● **EXTRAIT SOURCE**
──────────────────────────────

Les enfants, spontanément, ne dessinent ni ne peignent un objet présent. Ils disent : "je l'ai dans ma tête" et leurs divagations maladroites, aux couleurs souvent criardes, parfois d'un "drôle de goût" dans un climat d'expression libre, sont bien l'expression de leur joie de vivre. Crainte, espoir ou angoisse de leur rêve et de leur imagination. "L'important c'est d'aller dans la lune, mais celle des poètes" dit LABORIT.
Annie Bard
Le bilan
La dynamique du fonctionnement des ateliers dépend des règles de vie de la classe qui naissent, s'élaborent ou se rappellent quotidiennement. C'est pourquoi les moments de regroupement collectif qui suivent sont particulièrement importants. On y présentera quelques "oeuvres", on y fera un bref bilan de ce qu'on vient de vivre : on y abordera les problèmes qui n'ont pas manqué de surgir (non respect des règles, mauvaise organisation, problèmes affectifs ou relationnels, rangement...) et surtout on cherchera ensemble les moyens d'amélioration ou de résolution des problèmes. Le tout bien-sûr très rapidement et selon les compétences langagières des enfants.
Ce moment pourra également être un tremplin de rebondissement pour certaines activités : en voyant ce que les autres ont réalisé, certains enfants projetteront d'aller à cet atelier là le lendemain. Certains travaux réalisés par l'un ou l'autre pourront rebondir en travaux ou recherches collectives...
Le dessin
Expression spontanée, intentionnelle, conformiste, le dessin est tout cela à la fois, avec prédominance d'une forme sur l'autre selon l'âge de l'enfant. Et, comme le dit Marie-Claire Debienne le dessin est : "expression de son intelligence, traduction d'une perception de plus en plus affinée de la réalité et de ce qu'il y projette, le graphisme de l'enfant lui est un miroir fidèle, précieux point de repère évolutif" (M.C Debienne : le dessin chez l'enfant. PUF 1968). Pourtant, l'âge d'or du dessin, le moment où il traduit tout l'épanouissement est bien la seconde enfance (entre 3 et 6 ans) dans sa magie et son indifférence au contrôle social.
L'expression spontanée caractérise le dessin jusqu'à deux ans : c'est le temps du gribouillis (peut-être une intention est-elle en germe dans le gribouillis rond). Le sujet paraît jusque là vouloir manifester un sentiment en liaison avec le moment présent, mais sans penser s'adresser à quelqu'un. Bientôt apparaît un projet, une intention et il donne un nom à son gribouillis ; il y a donc intention et projet même si la réalisation n'a aucune ressemblance.

──────────────────────────────

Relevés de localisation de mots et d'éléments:
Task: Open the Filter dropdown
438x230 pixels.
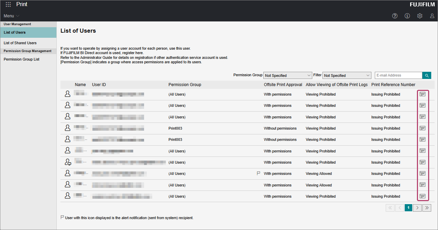Action: (347, 76)
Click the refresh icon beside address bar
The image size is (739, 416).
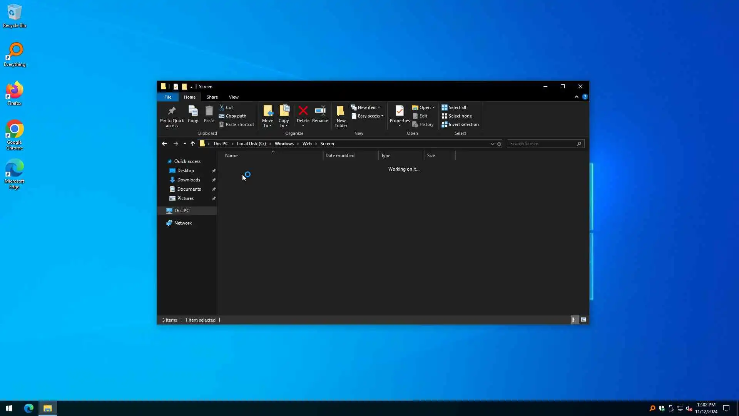[x=499, y=144]

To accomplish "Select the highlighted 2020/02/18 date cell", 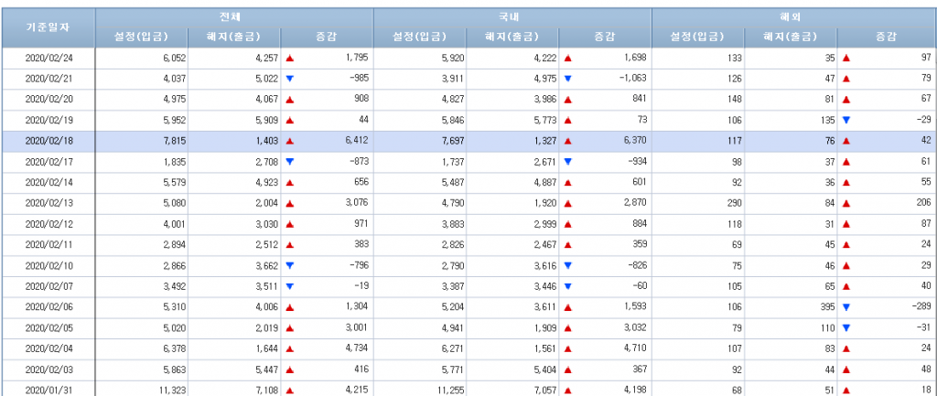I will 48,141.
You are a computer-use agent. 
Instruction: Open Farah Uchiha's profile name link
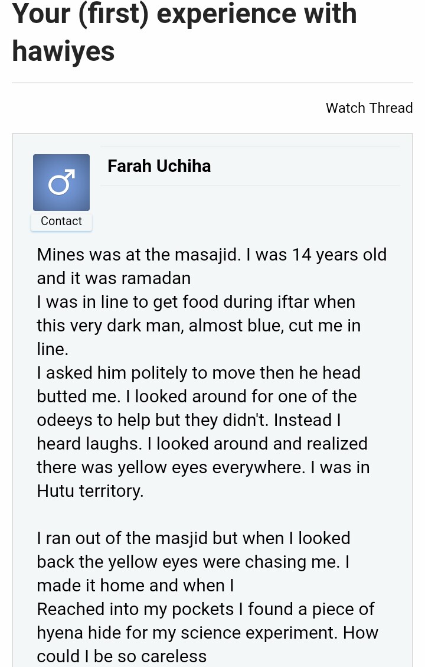pyautogui.click(x=159, y=166)
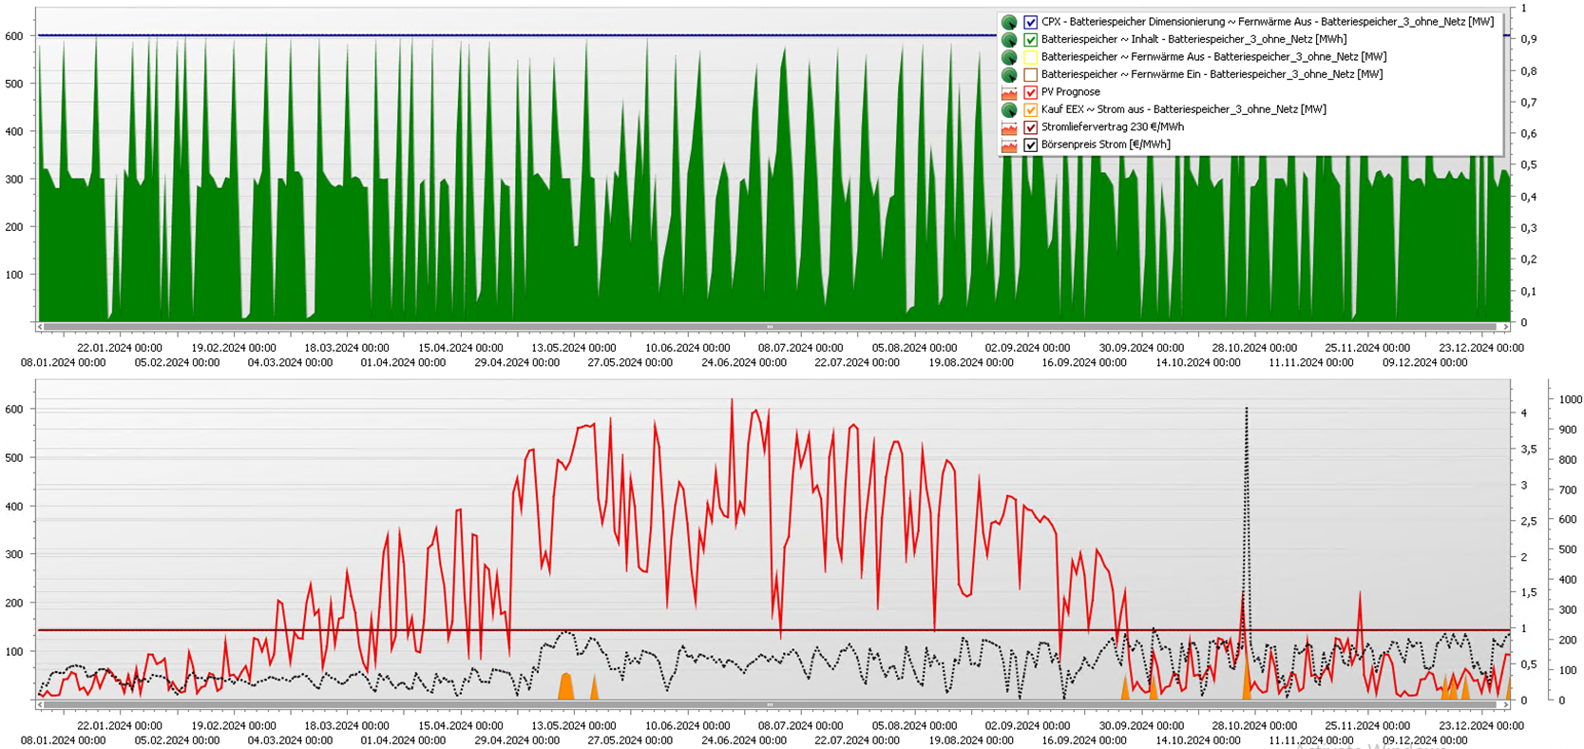Image resolution: width=1584 pixels, height=749 pixels.
Task: Click right arrow of upper chart scrollbar
Action: (x=1505, y=327)
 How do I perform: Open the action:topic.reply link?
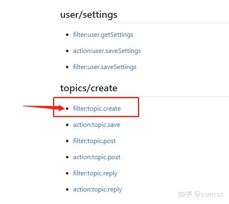click(x=98, y=189)
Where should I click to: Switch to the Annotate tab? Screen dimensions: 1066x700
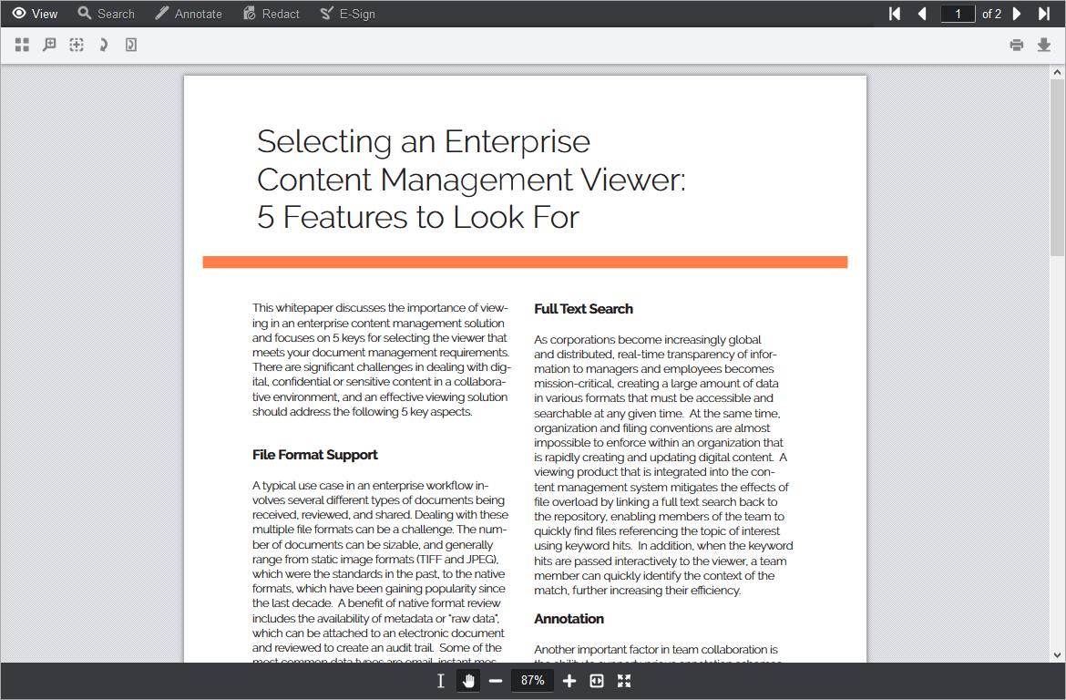pyautogui.click(x=189, y=13)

──────────────────────────────

● **CONSIGNE BRÈVE A**
Pour chaque affirmation ci-dessous, dis si elle concorde avec l'extrait sur le dessin des enfants. Réponds par oui ou par non, puis cite mot pour mot le passage du texte qui tranche.
(i) Les enfants dessinent spontanément un objet présent.
(ii) L'expression spontanée caractérise le dessin jusqu'à deux ans.
(iii) L'âge d'or du dessin se situe entre 6 et 10 ans.
● **CONSIGNE BRÈVE B**
Reprends tel quel le passage de l'extrait sur le dessin des enfants qui commence aux mots « L'expression spontanée caractérise » et s'arrête après « n'a aucune ressemblance. ».

● **RÉPONSE FINALE A**
(i) Non : « Les enfants, spontanément, ne dessinent ni ne peignent un objet présent. »
(ii) Oui : « L'expression spontanée caractérise le dessin jusqu'à deux ans : c'est le temps du gribouillis »
(iii) Non : « l'âge d'or du dessin, le moment où il traduit tout l'épanouissement est bien la seconde enfance (entre 3 et 6 ans) »

● **RÉPONSE FINALE B**
L'expression spontanée caractérise le dessin jusqu'à deux ans : c'est le temps du gribouillis (peut-être une intention est-elle en germe dans le gribouillis rond). Le sujet paraît jusque là vouloir manifester un sentiment en liaison avec le moment présent, mais sans penser s'adresser à quelqu'un. Bientôt apparaît un projet, une intention et il donne un nom à son gribouillis ; il y a donc intention et projet même si la réalisation n'a aucune ressemblance.